START RECORD SET

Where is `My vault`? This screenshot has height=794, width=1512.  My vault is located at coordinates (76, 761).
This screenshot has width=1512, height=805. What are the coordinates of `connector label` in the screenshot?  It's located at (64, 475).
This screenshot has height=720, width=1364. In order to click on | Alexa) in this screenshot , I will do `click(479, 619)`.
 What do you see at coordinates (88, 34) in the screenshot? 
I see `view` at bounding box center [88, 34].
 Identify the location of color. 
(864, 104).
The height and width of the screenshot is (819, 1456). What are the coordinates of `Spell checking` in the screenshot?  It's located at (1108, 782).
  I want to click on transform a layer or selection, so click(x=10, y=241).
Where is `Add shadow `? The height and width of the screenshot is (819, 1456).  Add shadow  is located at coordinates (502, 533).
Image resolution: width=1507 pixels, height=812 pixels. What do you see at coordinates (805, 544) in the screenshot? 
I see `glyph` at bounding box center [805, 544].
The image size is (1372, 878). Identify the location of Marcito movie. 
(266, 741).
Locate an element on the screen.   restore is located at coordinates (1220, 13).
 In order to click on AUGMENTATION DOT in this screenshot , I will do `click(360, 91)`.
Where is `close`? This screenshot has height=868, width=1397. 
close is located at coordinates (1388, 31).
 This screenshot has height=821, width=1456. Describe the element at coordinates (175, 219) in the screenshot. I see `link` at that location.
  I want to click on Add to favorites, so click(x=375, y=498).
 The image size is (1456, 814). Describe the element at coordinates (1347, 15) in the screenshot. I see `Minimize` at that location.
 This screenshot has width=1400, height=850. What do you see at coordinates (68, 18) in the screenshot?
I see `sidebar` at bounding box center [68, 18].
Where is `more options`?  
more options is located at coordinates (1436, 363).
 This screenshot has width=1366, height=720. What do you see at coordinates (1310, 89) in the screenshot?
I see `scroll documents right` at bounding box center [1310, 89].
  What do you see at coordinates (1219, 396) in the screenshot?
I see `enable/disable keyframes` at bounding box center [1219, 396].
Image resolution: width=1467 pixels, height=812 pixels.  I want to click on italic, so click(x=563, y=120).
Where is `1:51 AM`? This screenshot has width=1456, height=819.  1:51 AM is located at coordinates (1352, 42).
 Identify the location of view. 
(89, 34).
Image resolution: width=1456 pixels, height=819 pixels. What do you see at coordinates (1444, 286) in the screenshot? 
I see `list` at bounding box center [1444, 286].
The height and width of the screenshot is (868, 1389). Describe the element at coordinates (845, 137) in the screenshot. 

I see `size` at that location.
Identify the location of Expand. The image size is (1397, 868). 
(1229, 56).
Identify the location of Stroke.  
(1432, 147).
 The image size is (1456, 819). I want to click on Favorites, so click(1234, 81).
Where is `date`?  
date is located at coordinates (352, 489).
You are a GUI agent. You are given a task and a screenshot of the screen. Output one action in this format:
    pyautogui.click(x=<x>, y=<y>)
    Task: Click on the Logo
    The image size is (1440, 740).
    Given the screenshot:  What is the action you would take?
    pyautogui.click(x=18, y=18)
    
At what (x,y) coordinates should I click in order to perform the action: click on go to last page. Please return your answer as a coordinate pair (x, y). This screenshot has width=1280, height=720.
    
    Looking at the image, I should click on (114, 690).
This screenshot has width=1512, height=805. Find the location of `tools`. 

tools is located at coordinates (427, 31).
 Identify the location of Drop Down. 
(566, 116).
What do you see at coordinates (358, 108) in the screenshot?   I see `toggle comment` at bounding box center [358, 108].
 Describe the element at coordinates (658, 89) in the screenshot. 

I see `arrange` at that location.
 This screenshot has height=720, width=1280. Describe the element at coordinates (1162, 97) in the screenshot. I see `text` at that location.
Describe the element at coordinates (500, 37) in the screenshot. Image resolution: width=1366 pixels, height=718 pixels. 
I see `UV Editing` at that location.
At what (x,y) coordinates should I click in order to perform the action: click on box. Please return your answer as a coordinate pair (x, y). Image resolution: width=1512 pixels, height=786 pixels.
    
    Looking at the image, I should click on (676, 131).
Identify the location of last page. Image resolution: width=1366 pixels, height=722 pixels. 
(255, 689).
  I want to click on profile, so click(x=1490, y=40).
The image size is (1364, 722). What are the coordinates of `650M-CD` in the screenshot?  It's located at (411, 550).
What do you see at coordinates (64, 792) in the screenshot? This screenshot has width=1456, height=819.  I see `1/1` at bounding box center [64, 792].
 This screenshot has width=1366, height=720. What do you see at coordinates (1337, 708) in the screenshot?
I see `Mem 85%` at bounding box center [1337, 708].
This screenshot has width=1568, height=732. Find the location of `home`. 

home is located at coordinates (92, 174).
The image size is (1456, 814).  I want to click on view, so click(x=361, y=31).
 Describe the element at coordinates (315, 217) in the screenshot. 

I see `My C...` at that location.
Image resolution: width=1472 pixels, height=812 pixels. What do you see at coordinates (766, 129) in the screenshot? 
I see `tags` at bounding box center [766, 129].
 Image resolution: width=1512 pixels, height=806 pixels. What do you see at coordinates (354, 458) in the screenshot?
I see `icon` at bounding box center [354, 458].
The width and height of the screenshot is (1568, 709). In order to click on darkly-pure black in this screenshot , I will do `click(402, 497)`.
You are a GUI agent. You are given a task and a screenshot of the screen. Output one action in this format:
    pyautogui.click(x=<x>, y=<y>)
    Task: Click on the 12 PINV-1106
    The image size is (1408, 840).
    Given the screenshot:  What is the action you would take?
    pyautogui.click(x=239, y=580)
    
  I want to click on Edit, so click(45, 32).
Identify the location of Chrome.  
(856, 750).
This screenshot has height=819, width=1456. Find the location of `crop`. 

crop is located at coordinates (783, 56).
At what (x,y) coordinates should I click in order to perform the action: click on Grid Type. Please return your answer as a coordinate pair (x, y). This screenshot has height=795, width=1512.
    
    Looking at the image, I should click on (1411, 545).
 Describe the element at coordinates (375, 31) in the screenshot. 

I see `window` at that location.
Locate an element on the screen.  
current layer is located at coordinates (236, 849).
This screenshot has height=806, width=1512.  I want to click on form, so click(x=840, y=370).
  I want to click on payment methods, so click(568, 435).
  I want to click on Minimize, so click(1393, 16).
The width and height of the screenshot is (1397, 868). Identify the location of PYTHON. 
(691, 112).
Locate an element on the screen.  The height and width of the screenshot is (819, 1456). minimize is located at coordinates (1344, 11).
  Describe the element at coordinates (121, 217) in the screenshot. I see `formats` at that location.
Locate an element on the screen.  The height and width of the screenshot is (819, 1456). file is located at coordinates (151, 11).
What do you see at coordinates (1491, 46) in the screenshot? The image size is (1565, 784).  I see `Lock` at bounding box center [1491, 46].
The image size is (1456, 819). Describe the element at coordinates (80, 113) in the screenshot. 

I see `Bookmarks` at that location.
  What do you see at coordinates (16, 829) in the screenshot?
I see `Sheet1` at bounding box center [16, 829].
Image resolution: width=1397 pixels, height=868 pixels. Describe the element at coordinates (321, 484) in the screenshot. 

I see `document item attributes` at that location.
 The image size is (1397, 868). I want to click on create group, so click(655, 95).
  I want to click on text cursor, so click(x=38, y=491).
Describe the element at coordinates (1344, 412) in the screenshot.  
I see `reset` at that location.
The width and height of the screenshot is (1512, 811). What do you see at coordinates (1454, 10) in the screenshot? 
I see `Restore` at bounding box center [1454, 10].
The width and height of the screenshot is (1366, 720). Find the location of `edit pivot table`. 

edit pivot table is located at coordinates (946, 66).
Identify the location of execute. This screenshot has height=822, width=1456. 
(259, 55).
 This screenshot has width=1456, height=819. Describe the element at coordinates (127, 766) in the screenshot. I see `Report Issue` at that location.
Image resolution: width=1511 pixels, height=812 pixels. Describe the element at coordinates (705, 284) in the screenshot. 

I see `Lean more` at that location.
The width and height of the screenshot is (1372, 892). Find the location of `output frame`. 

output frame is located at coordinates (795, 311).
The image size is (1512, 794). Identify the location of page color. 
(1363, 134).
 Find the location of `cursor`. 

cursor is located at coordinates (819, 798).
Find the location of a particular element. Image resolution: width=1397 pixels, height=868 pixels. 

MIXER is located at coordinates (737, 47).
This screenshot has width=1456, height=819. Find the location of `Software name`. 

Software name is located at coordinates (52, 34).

END RECORD SET

→ OBJECTIVE: From the beginning of the items through the line containing "This screenshot has height=720, width=1364.", change every "screenshot" to "screen capture" and give those lines again with nothing else altered.

→ EXERCISE OUTPUT:
Where is `My vault`? This screen capture has height=794, width=1512.  My vault is located at coordinates (76, 761).
This screen capture has width=1512, height=805. What are the coordinates of `connector label` in the screen capture?  It's located at (64, 475).
This screen capture has height=720, width=1364. In order to click on | Alexa) in this screen capture , I will do `click(479, 619)`.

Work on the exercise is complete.